1. FC Union Berlin kommt heute Abend zum Spiel des Jahres
03.05.2006
Ein Kracher für Wismar: Unter den Augen einer großen Zuschauermenge werden die „Eisernen“ heute im Kurt-Bürger-Stadion spielen. Ein Traumgegner und über 1000 Zuschauer sollen das drittletzte Oberliga-Heimspiel des FC Anker Wismar zu einem Fußballfest machen. Heute um 19 Uhr steigt im Kurt-Bürger-Stadion das Spiel des Jahres. Mehr als 700 gegnerische Fans, die mit einem Entlastungszug der Deutschen Bahn anreisen, werden am frühen Abend in Wismar erwartet.
Der 1. FC Union Berlin, Traditionsklub, Ligaprimus und Zuschauermagnet, wird zum ersten Mal ein Punktspiel in der Hansestadt absolvieren. So schnell wird es keine Neuauflage dieser einmaligen Oberliga-Begegnung geben – Union ist der Aufstieg kaum mehr zu nehmen, Anker trotz der jüngsten zwei Siege fast schon abgestiegen. Die Gastgeber sind krasser Außenseiter, rechnen sich aber trotzdem eine Chance gegen den übermächtigen Gegner aus. „Wir können eine Überraschung schaffen“, glaubt FCA-Trainer Bego Catic. Beflügelt werden die Hoffnungen der Wismarer durch die Erfolge gegen Yesilyurt (3:2) und beim Berliner AK (3:1) in der vergangenen Woche.
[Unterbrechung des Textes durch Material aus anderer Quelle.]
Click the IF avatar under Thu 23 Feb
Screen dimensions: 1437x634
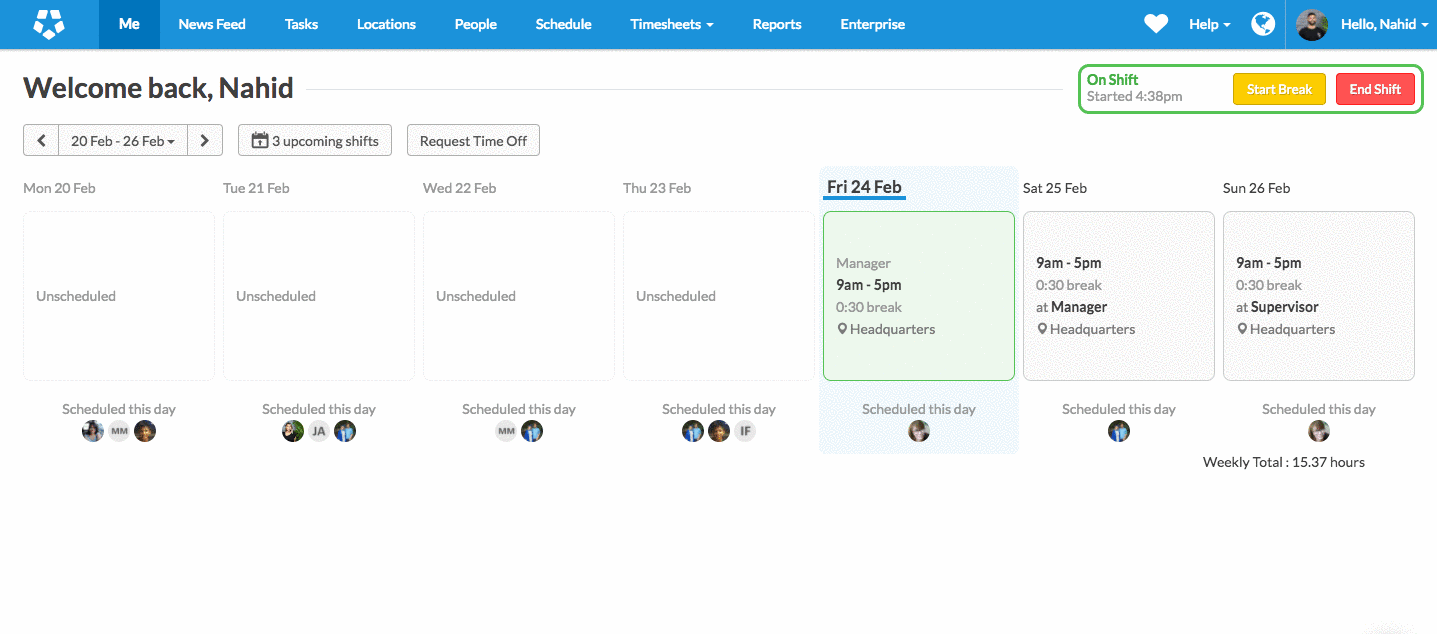click(x=745, y=432)
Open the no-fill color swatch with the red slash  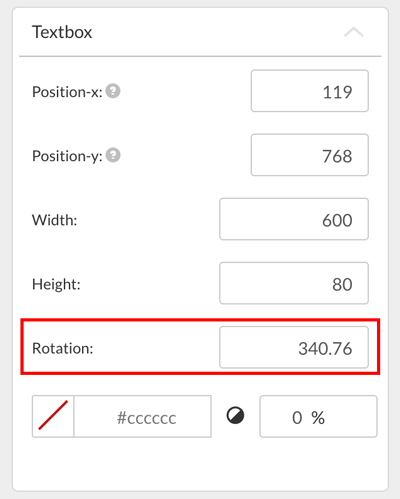(53, 416)
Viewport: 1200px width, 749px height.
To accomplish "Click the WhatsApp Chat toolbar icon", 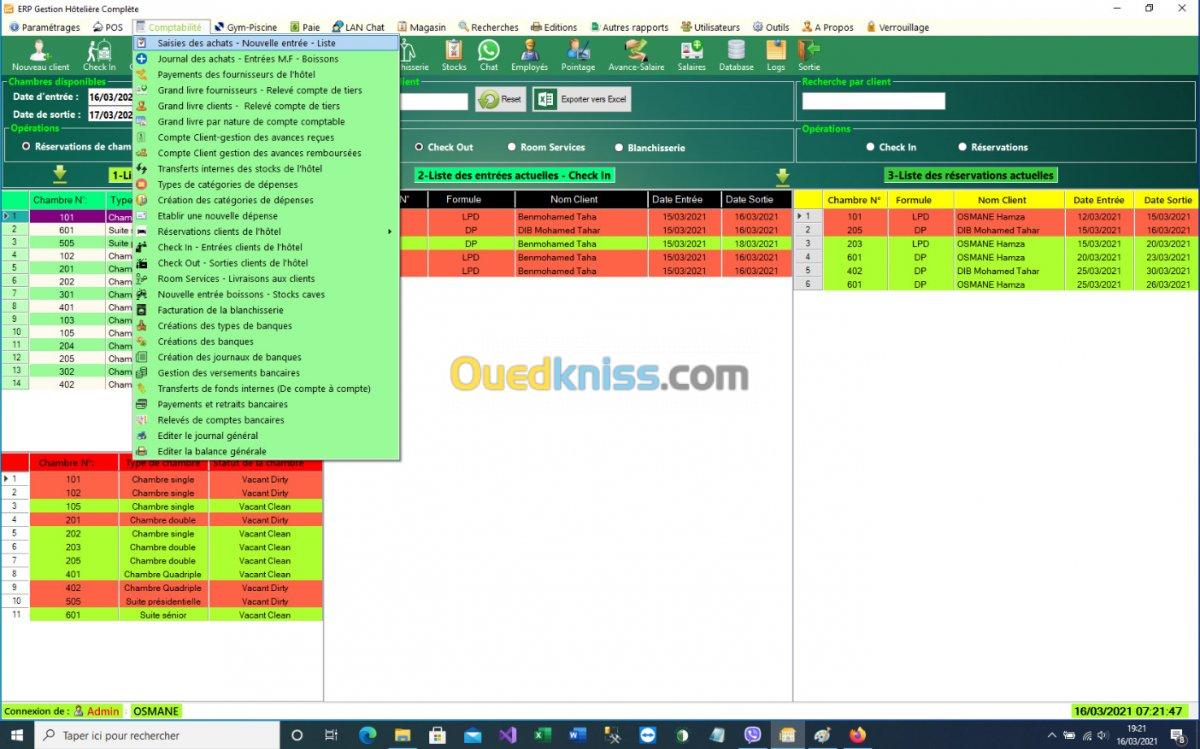I will [x=488, y=54].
Mit Unions Bilanz von zuletzt sieben Siegen in Folge können die Westmecklenburger indes nicht mithalten. Seit sechs Spielen trainiert Christian Schreier die „Eisernen“. Er ist nach Frank Lieberam und Georgi Wassilev bereits der dritte Union-Trainer in dieser Saison. Von 2002 bis 2003 war Schreier Coach des damaligen Oberliga-Meisters FC Schönberg 95. Nun soll er den Aufstiegsfavoriten aus Berlin zurück in die Regionalliga führen. Ein Sieg in Wismar würde dem Verein das Ziel ein großes Stück näher bringen. „Es wäre natürlich optimal, wenn wir mit neun Punkten Vorsprung in das entscheidende Spiel gegen Babelsberg gehen könnten“, blickt Schreier voraus, dem mit Mattuschka und Bönig (beide gelb-gesperrt) zwei Mittelfeldstützen fehlen. Zudem ist der Einsatz von Wunderlich (Grippe) fraglich. Der erfolgreichste Oberliga-Trainer der vergangenen Jahre warnt allerdings vor dem FC Anker: „Obwohl die Wismarer beinahe abgestiegen sind, haben sie sich erholt und spielen ansehnlichen Fußball. Wenn wir das Spiel auf die leichte Schulter nehmen, erleben wir eine böse Überraschung.“
Die Wismarer Träume auf einen Punktgewinn oder gar einen Heimsieg beruhen auf einer ähnlich starken Mannschaftsleistung wie beim Berliner AK und insbesondere auf Torjäger Josko Goreta. Der 25-Jährige hat 15 Oberliga-Tore und damit mehr als die Hälfte aller Treffer für Anker erzielt, allein in den letzten beiden Spielen netzte er viermal ein. Union wäre nicht Union, wenn sie nicht den besten Torschützen in ihren Reihen hätten. Der 38-jährige Daniel Teixeira machte in dieser Spielzeit 22 Tore in 21 Oberliga-Partien. Unter anderem traf er zweimal im Hinspiel gegen Anker, das Union mit 6:0 gewann. So eine Klatsche, darin sind sich die Wismarer einig, soll es heute Abend nicht geben.